Matching an XHTML/XML tag

Matching an XML or XHTML tag can be extremely useful if you’re scraping a website for data, or trying to quickly extract information from an XML document. A simple regex to accomplish this sort of extraction follows this form (the word ‘tag’ should be replaced with whatever tag you are looking for):

{<tag[^>]*>(.*?)</tag>}

The question mark following the star turns the start into a lazy quantifier. By default, quantifiers are greedy, meaning they’ll consume as much of the input text as they can. Lazy quantifiers, by contrast, will match as little of the input text as they can. If we used a greedy quantifier in this case, our regex would not work as advertised on an input document like

<tag>item 1</tag><tag>item 2</tag>

Instead of matching a single tag, a greedy quantifier would match up to the final closing tag in the input text.

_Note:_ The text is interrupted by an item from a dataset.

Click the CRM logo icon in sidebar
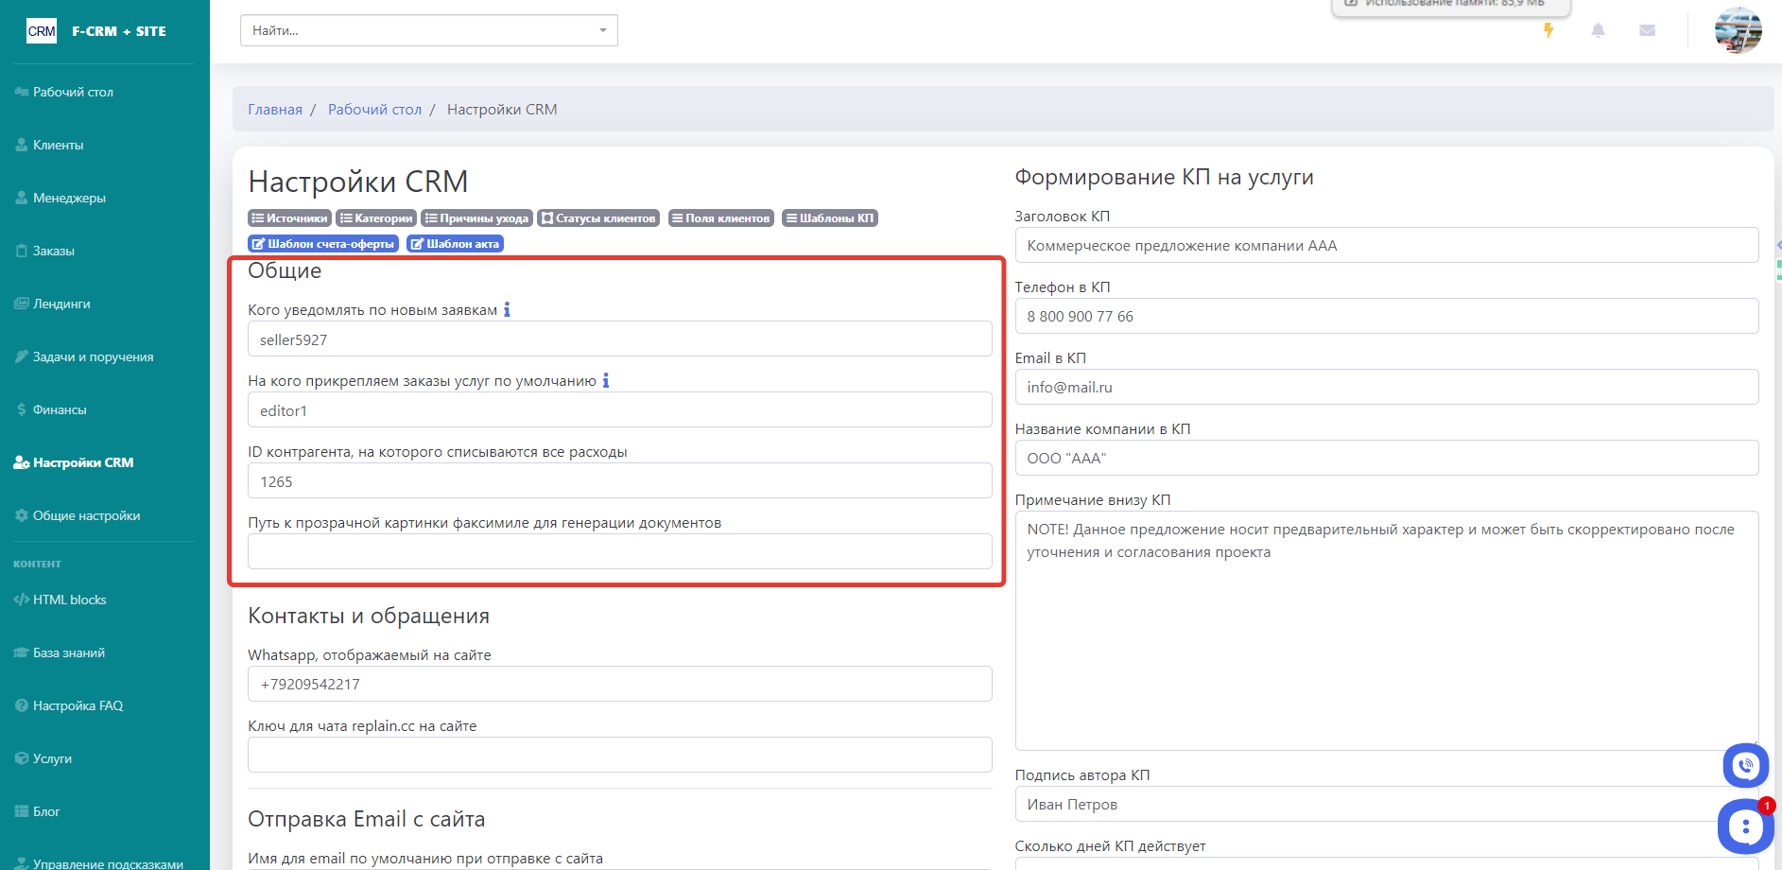Viewport: 1782px width, 870px height. click(42, 31)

Here’s a simple PHP function to extract the contents of each matching XML or XHTML tag as an array:

function get_tag( $tag, $xml ) {
  $tag = preg_quote($tag);
  preg_match_all('{<'.$tag.'[^>]*>(.*?)</'.$tag.'>.'}',
                   $xml,
                   $matches,
                   PREG_PATTERN_ORDER);

  return $matches[1];
}

Matching an XHTML/XML tag with a certain attribute value (e.g. class or tag)

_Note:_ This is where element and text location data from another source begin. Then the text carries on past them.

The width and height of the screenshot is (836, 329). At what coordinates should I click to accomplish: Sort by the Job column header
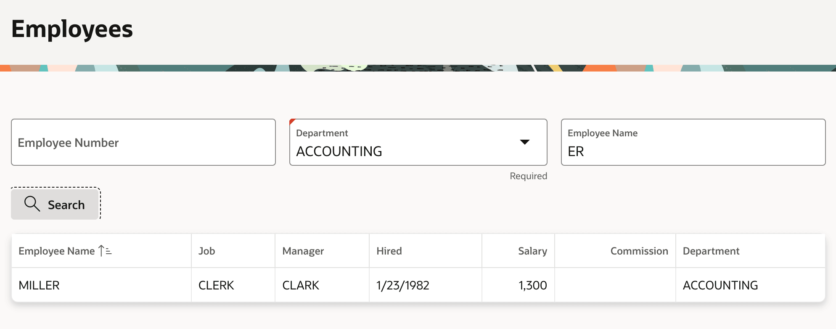pyautogui.click(x=206, y=251)
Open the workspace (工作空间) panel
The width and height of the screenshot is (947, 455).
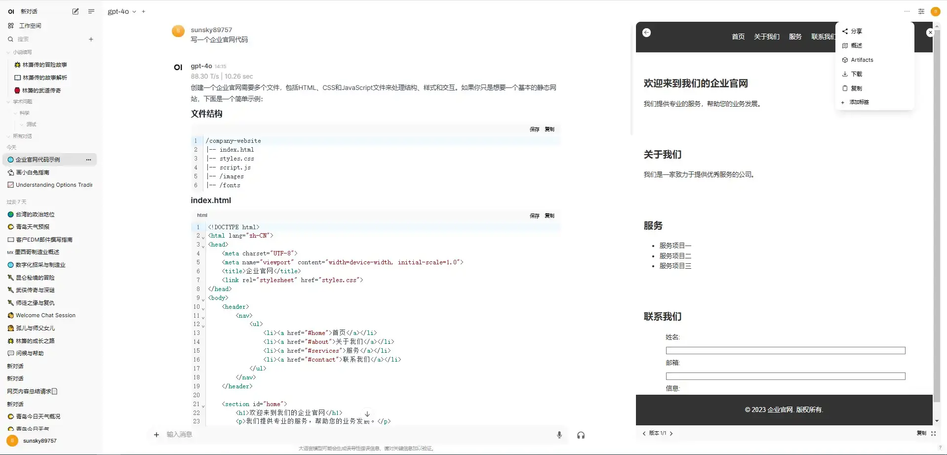click(x=28, y=25)
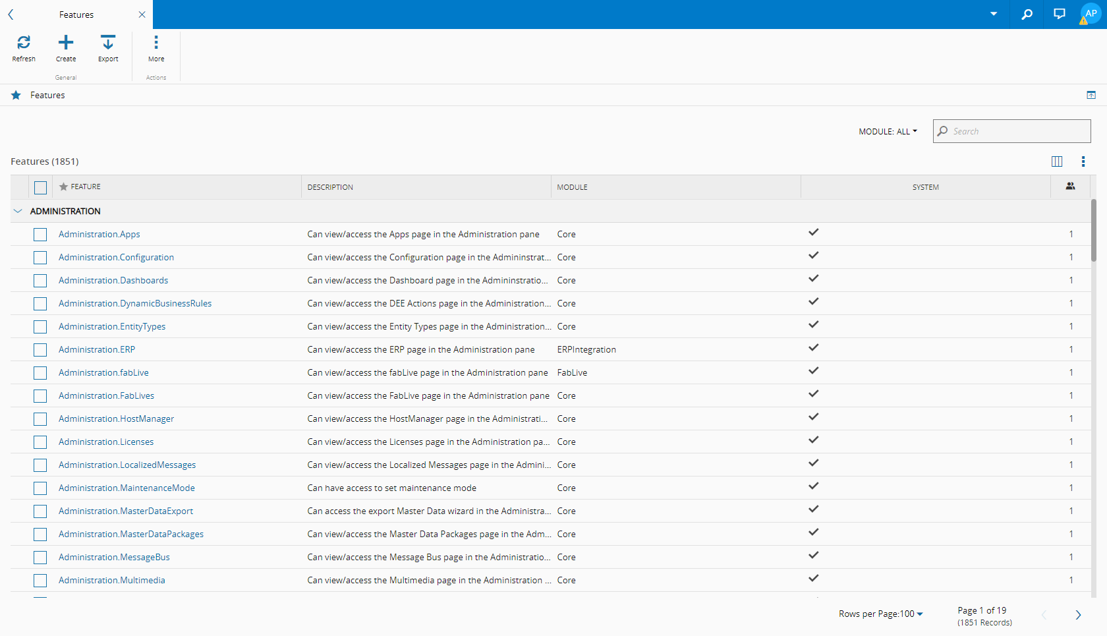
Task: Open the MODULE: ALL filter dropdown
Action: tap(888, 132)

This regex is very similar to the last example, except we only want tags with a certain attribute value. This comes in handy when you want to extract a tag with a particular class or ID value, for example. The regex is just slightly more complicated than our previous example (again, replace tag, attribute, and value with whatever you’re looking for):

{<tag[^>]*attribute\\s*=\\s*(["'])value\\\\1[^>]*>(.*?)</tag>}

We use a character class to allow either single or double quotes around our value. The portion of the regex following the value is called a backreference. It will be replaced with whatever is captured by the first set of parenthesis in the expression (either a single quote or double quote). That way we can be sure that the opening and closing quotes match.

Here’s a PHP function that shows how you can extract information form an XHTML document with this regex. The function tags an attribute, value, input text, and an optional tag name as arguments. If no tag name is specified it will match any tag with the specified attribute and attribute value.

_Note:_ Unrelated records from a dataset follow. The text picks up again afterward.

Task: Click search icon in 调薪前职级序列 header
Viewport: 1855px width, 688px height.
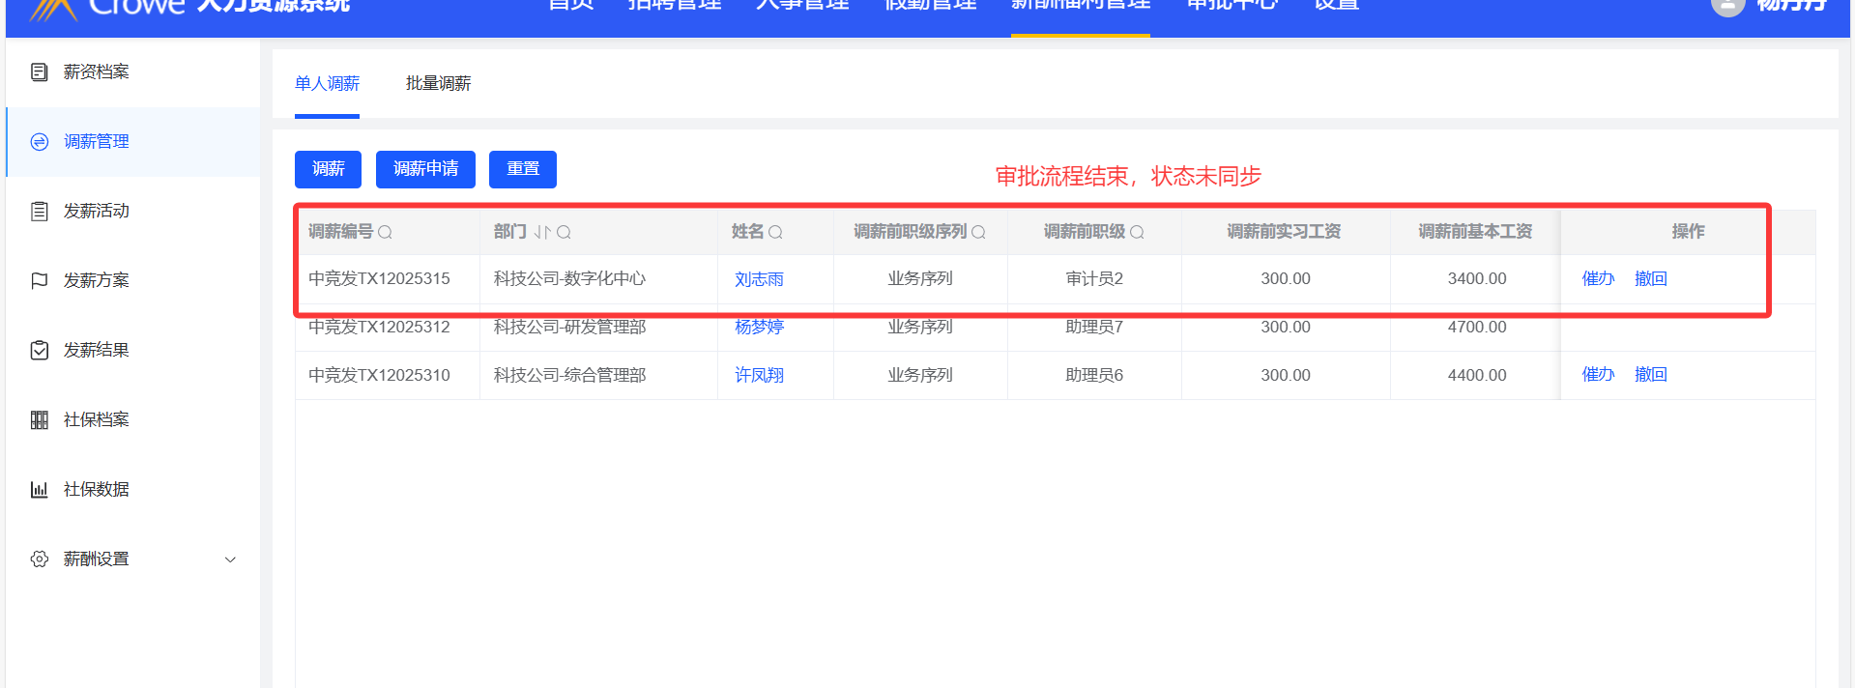Action: [x=978, y=233]
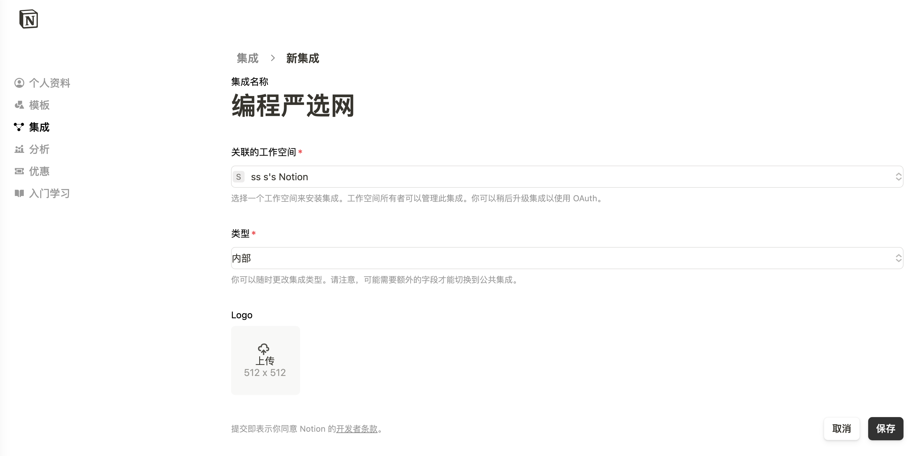Click the 优惠 ticket icon

[19, 171]
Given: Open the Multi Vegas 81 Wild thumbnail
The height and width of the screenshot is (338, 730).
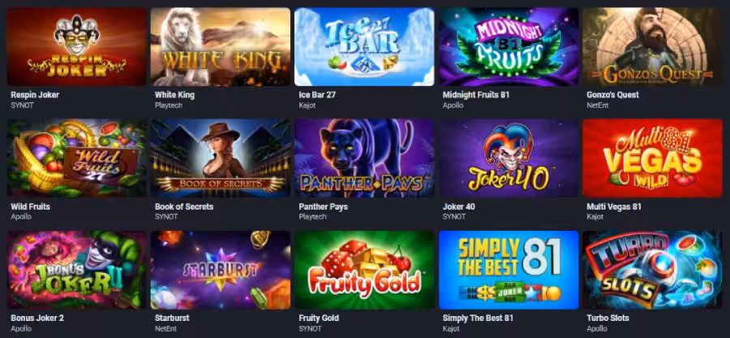Looking at the screenshot, I should 652,158.
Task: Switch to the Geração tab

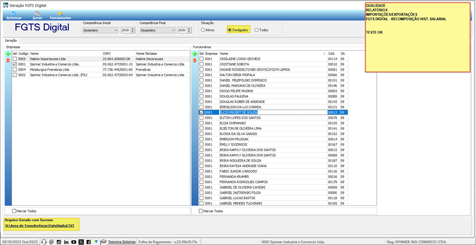Action: pos(11,40)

function get_tag( $attr, $value, $xml, $tag=null ) {
  if( is_null($tag) )
    $tag = '\\w+';
  else
    $tag = preg_quote($tag);

  $attr = preg_quote($attr);
  $value = preg_quote($value);

  $tag_regex = "/<(".$tag.")[^>]*$attr\\s*=\\s*".
                "(['\\"])$value\\\\2[^>]*>(.*?)<\\/\\\\1>/"

  preg_match_all($tag_regex,
                 $xml,
                 $matches,
                 PREG_PATTERN_ORDER);

  return $matches[3];
}

Matching and parsing an email address

This one comes courtesy of Cal Henderson, the programmer behind Flickr and author of Building Scalable Web Sites (a great read). For more information check out Cal’s article on parsing email addresses.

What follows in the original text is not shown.